Huita Huita - 3 months ago 24
Python Question

Python difflib: sequence similarity above cutoff point, but no result on get_close_matches()

So i'm using difflib to find same streets written down in different formats. Here's the one pair that really bugs me: '1-й Лихачевский переулок' and 'Переулок Лихачевский 1-й'.

I calculate the sequence similarity like this:

s = difflib.SequenceMatcher(None, "1-й Лихачевский переулок", "Переулок Лихачевский 1-й")

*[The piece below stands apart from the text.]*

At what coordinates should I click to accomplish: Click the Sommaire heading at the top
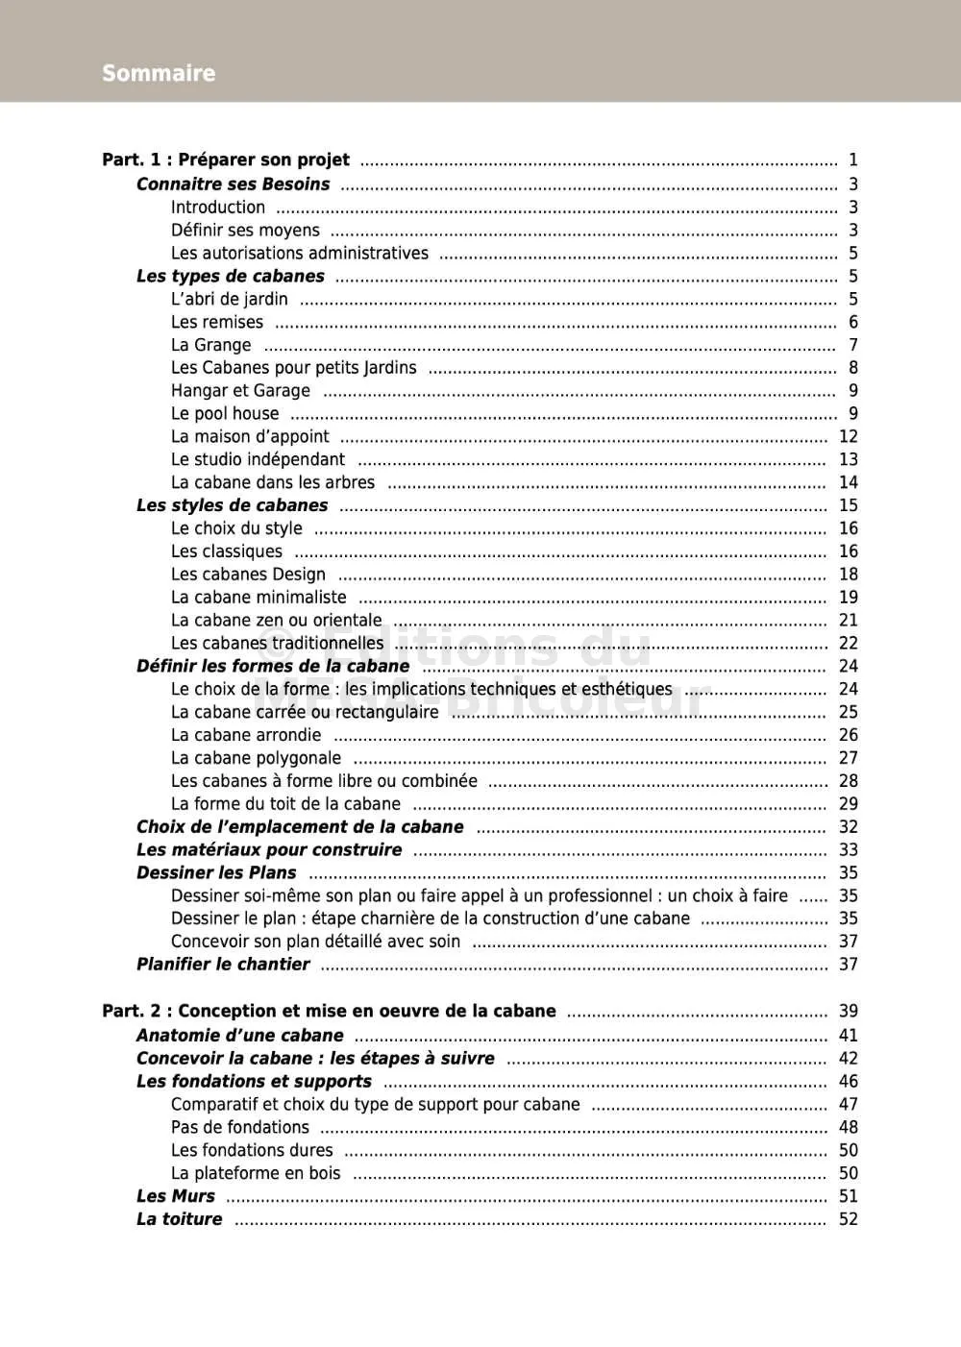click(x=159, y=73)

Gives me result of 0.5416666666666666. Good enough, eh? But okay, default cutoff point for get_close_matches() is 0.6, so i do this:

difflib.get_close_matches('1-й Лихачевский переулок', 'Переулок Лихачевский 1-й', cutoff=0.5)

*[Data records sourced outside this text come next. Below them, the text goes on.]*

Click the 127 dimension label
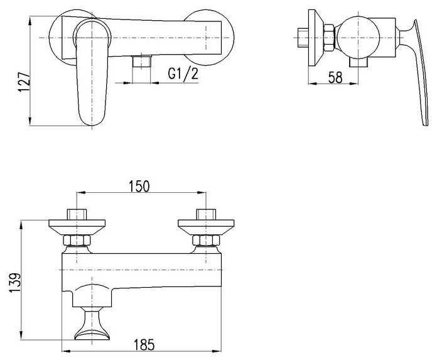[x=24, y=82]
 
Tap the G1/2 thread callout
[x=183, y=74]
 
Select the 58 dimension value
[x=335, y=77]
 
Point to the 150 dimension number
[x=139, y=186]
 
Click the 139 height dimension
[x=15, y=283]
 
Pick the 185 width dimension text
[x=144, y=345]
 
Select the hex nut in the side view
[x=328, y=38]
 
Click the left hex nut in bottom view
[x=77, y=241]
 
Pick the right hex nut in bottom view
[x=206, y=241]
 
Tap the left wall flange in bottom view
[x=77, y=227]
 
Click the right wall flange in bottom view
[x=206, y=227]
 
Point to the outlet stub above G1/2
[x=142, y=61]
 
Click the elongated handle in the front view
[x=92, y=73]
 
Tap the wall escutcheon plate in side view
[x=316, y=38]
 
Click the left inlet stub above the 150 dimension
[x=77, y=214]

No results! In fact, there's no results even if i set cutoff to 0.1.

What am i missing?

Answer Source

The second argument to get_close_matches() is a sequence of strings to match against, not an individual string. So, e.g., pass a list:

>>> difflib.get_close_matches('1-й Лихачевский переулок', ['Переулок Лихачевский 1-й'], cutoff=0.5)
['Переулок Лихачевский 1-й']

As is, you passed a string, which is treated as a sequence of individual characters.